Indian Information and
Technology industry, a $146 billion market, has now started evaluating their projects basis cost-saving and are thus, shifting them from offshore to onshore. This has made the offshore and onshore debate even more relevant now as with the expansion of automated technology, the need of shifting projects offshore becomes beside the point.
On condition of anonymity, a chief information officer of a European bank that outsources projects to one of India's top three software firms told Economic Times, "When you have the potential to automate certain projects, what difference does it make whether that project is onshore or offshore? It makes that debate irrelevant."
The ET report further cites that the automated technology has the potential to reduce production cost by 80% in commoditized service lines.

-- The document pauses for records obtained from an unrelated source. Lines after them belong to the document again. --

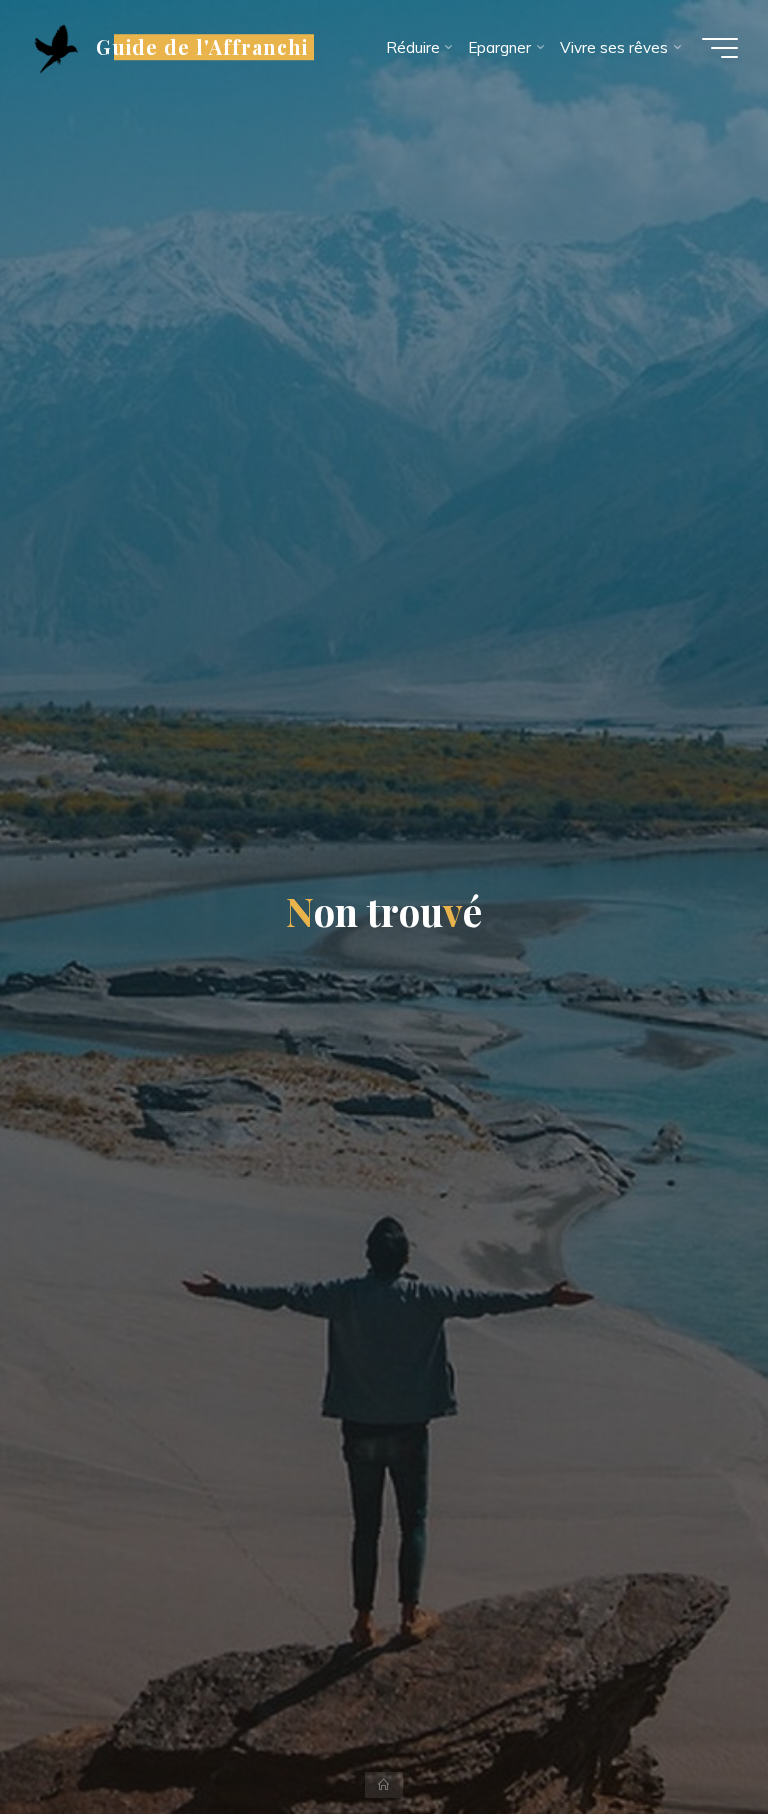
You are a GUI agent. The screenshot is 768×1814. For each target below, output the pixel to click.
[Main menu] (720, 48)
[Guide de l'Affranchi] (56, 47)
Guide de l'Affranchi (202, 47)
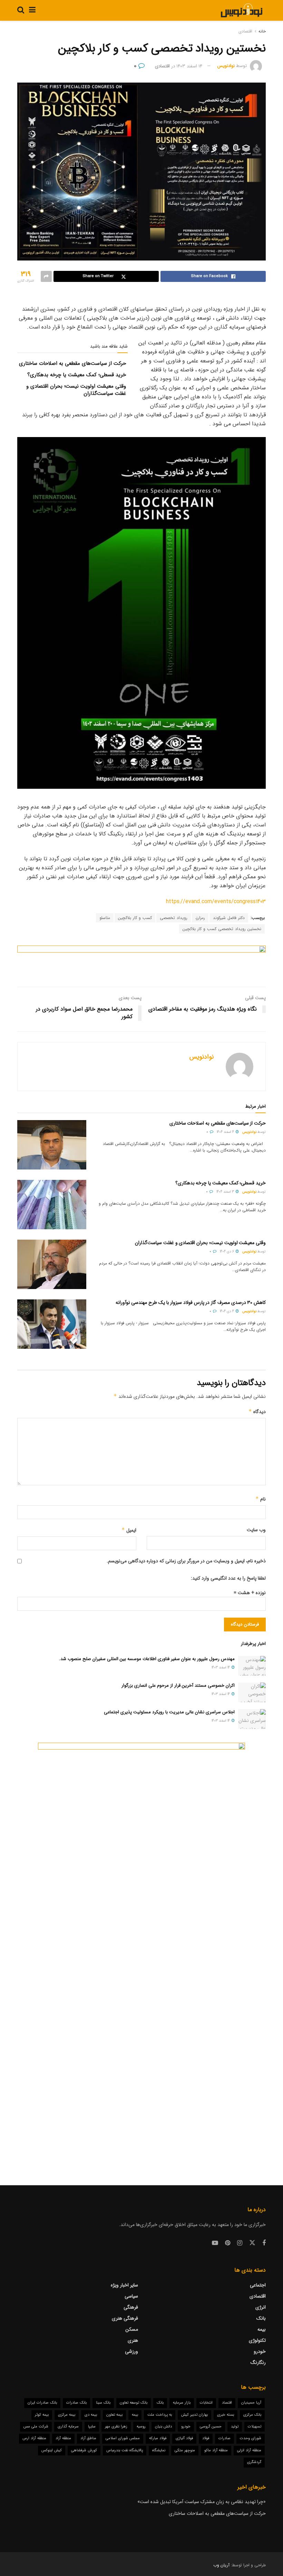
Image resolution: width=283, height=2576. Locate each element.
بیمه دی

Peter Bendor-Samuel, CEO of outsourcing advisory
Everest Group in his blog post said, "After more than a decade of achieving value through the offshore labour arbitrage model, one would think that mature organisations that have built GICs or captives, or organisations with extensive use of third-party outsourcing providers, would be at peace with the model. We expected them to move to a model of arbitrage plus
automation. But the level of peace and comfort with offshore arbitrage is much less than we expected, and companies are expressing their desire to use robotics automation to repatriate their work."
The robotics automation has the capability to disrupt the traditional ‘pyramid model’ of
Indian IT industry. After recognizing the worth of automated technology, industry’s top-notch organizations like
TCS, US-based Cognizant and
Infosys are speeding up their efforts and also spending heftily to get the expertise.